##### DATA SUPPLIED

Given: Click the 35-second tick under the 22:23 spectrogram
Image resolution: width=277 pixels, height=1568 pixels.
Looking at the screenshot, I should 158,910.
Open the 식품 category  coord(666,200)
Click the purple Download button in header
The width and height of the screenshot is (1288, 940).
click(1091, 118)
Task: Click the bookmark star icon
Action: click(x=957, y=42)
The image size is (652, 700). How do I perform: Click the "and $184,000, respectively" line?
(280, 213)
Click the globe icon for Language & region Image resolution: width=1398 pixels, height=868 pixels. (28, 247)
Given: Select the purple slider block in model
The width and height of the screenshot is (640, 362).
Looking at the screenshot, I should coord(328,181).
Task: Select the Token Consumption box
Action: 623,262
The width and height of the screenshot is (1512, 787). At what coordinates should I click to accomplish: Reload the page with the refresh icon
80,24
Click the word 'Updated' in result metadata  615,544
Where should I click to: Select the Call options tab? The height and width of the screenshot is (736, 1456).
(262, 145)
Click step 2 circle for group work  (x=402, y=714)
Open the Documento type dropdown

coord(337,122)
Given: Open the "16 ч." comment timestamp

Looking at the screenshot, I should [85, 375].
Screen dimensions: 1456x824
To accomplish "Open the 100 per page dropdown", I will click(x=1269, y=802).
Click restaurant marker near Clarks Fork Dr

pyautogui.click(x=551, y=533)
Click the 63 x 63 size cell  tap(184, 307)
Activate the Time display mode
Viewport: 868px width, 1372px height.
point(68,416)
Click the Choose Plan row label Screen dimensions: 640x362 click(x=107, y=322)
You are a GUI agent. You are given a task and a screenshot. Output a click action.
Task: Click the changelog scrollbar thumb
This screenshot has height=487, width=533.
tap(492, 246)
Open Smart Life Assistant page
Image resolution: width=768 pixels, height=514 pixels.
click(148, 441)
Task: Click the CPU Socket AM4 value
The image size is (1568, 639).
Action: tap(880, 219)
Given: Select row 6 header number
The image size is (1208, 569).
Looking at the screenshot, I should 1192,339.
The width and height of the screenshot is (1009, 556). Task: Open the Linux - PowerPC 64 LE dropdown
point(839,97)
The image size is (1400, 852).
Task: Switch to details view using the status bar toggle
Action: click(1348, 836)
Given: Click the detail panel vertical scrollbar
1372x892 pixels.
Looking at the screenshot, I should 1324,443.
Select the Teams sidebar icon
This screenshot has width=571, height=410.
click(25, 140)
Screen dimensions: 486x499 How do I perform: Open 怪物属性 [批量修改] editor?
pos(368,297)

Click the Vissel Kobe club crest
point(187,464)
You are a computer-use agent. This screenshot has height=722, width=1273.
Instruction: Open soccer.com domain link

##########

Return all of the records above word for word, with nothing changed.

Given: Click the 35-second tick under the 22:23 spectrogram
Image resolution: width=277 pixels, height=1568 pixels.
Looking at the screenshot, I should 158,910.
Open the 식품 category  coord(666,200)
Click the purple Download button in header
The width and height of the screenshot is (1288, 940).
click(1091, 118)
Task: Click the bookmark star icon
Action: click(x=957, y=42)
The image size is (652, 700). How do I perform: Click the "and $184,000, respectively" line?
(280, 213)
Click the globe icon for Language & region Image resolution: width=1398 pixels, height=868 pixels. (28, 247)
Given: Select the purple slider block in model
The width and height of the screenshot is (640, 362).
Looking at the screenshot, I should coord(328,181).
Task: Select the Token Consumption box
Action: 623,262
The width and height of the screenshot is (1512, 787). At what coordinates should I click to accomplish: Reload the page with the refresh icon
80,24
Click the word 'Updated' in result metadata  615,544
Where should I click to: Select the Call options tab? The height and width of the screenshot is (736, 1456).
(262, 145)
Click step 2 circle for group work  (x=402, y=714)
Open the Documento type dropdown

coord(337,122)
Given: Open the "16 ч." comment timestamp

Looking at the screenshot, I should [85, 375].
Screen dimensions: 1456x824
To accomplish "Open the 100 per page dropdown", I will click(x=1269, y=802).
Click restaurant marker near Clarks Fork Dr

pyautogui.click(x=551, y=533)
Click the 63 x 63 size cell  tap(184, 307)
Activate the Time display mode
Viewport: 868px width, 1372px height.
point(68,416)
Click the Choose Plan row label Screen dimensions: 640x362 click(x=107, y=322)
You are a GUI agent. You are given a task and a screenshot. Output a click action.
Task: Click the changelog scrollbar thumb
This screenshot has height=487, width=533.
tap(492, 246)
Open Smart Life Assistant page
Image resolution: width=768 pixels, height=514 pixels.
click(148, 441)
Task: Click the CPU Socket AM4 value
The image size is (1568, 639).
Action: tap(880, 219)
Given: Select row 6 header number
The image size is (1208, 569).
Looking at the screenshot, I should 1192,339.
The width and height of the screenshot is (1009, 556). Task: Open the Linux - PowerPC 64 LE dropdown
point(839,97)
The image size is (1400, 852).
Task: Switch to details view using the status bar toggle
Action: click(1348, 836)
Given: Click the detail panel vertical scrollbar
1372x892 pixels.
Looking at the screenshot, I should 1324,443.
Select the Teams sidebar icon
This screenshot has width=571, height=410.
click(25, 140)
Screen dimensions: 486x499 How do I perform: Open 怪物属性 [批量修改] editor?
pos(368,297)

Click the Vissel Kobe club crest
point(187,464)
You are a computer-use agent. This screenshot has height=722, width=1273.
Instruction: Open soccer.com domain link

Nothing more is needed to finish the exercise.